### Task statement:
For the records below, print the lines from the line with "Instruction: Enable the" through the line with "Task: Open the" exactly as written; include both end lines and exclude the rest.

### Stored data:
======

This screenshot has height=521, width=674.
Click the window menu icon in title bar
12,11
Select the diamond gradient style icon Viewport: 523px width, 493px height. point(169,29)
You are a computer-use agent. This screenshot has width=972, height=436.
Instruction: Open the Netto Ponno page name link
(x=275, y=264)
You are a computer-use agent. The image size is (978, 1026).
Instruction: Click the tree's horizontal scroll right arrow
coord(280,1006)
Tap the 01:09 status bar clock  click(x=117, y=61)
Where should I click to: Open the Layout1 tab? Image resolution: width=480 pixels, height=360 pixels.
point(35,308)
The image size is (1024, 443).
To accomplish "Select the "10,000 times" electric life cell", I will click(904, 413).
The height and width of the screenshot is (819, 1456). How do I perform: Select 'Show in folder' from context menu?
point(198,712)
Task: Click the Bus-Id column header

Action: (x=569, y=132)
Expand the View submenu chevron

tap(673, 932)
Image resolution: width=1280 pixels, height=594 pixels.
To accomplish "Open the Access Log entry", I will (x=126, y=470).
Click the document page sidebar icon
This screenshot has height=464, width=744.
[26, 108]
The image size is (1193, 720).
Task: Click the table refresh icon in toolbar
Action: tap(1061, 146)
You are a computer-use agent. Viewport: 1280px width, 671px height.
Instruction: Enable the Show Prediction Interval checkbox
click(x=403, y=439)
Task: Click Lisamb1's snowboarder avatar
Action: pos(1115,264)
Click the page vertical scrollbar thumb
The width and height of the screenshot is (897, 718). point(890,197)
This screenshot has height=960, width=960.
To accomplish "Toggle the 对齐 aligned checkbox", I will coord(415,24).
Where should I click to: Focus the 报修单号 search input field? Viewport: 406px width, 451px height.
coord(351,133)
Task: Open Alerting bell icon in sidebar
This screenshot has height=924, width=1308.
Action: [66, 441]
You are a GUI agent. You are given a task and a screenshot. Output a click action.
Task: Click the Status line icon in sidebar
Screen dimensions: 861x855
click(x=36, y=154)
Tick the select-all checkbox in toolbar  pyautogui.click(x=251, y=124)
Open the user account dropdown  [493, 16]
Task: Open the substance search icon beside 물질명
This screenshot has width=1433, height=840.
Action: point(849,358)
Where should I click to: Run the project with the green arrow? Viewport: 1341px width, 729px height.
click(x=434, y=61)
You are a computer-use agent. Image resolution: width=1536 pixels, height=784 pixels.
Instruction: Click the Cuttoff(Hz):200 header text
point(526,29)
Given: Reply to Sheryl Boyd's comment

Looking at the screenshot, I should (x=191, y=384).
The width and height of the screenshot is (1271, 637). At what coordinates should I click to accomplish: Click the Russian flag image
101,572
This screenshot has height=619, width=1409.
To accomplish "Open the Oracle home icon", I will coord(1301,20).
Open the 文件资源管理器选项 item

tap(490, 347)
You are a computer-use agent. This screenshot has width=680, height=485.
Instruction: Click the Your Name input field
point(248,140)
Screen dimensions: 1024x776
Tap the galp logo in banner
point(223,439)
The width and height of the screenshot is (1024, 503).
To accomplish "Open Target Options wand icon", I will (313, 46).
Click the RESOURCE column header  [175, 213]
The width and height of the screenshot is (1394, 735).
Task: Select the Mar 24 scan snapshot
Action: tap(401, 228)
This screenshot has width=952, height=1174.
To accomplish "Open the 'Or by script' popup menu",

======

### Task answer:
Instruction: Enable the Show Prediction Interval checkbox
click(x=403, y=439)
Task: Click Lisamb1's snowboarder avatar
Action: pos(1115,264)
Click the page vertical scrollbar thumb
The width and height of the screenshot is (897, 718). point(890,197)
This screenshot has height=960, width=960.
To accomplish "Toggle the 对齐 aligned checkbox", I will coord(415,24).
Where should I click to: Focus the 报修单号 search input field? Viewport: 406px width, 451px height.
coord(351,133)
Task: Open Alerting bell icon in sidebar
This screenshot has height=924, width=1308.
Action: [66, 441]
You are a GUI agent. You are given a task and a screenshot. Output a click action.
Task: Click the Status line icon in sidebar
Screen dimensions: 861x855
click(x=36, y=154)
Tick the select-all checkbox in toolbar  pyautogui.click(x=251, y=124)
Open the user account dropdown  [493, 16]
Task: Open the substance search icon beside 물질명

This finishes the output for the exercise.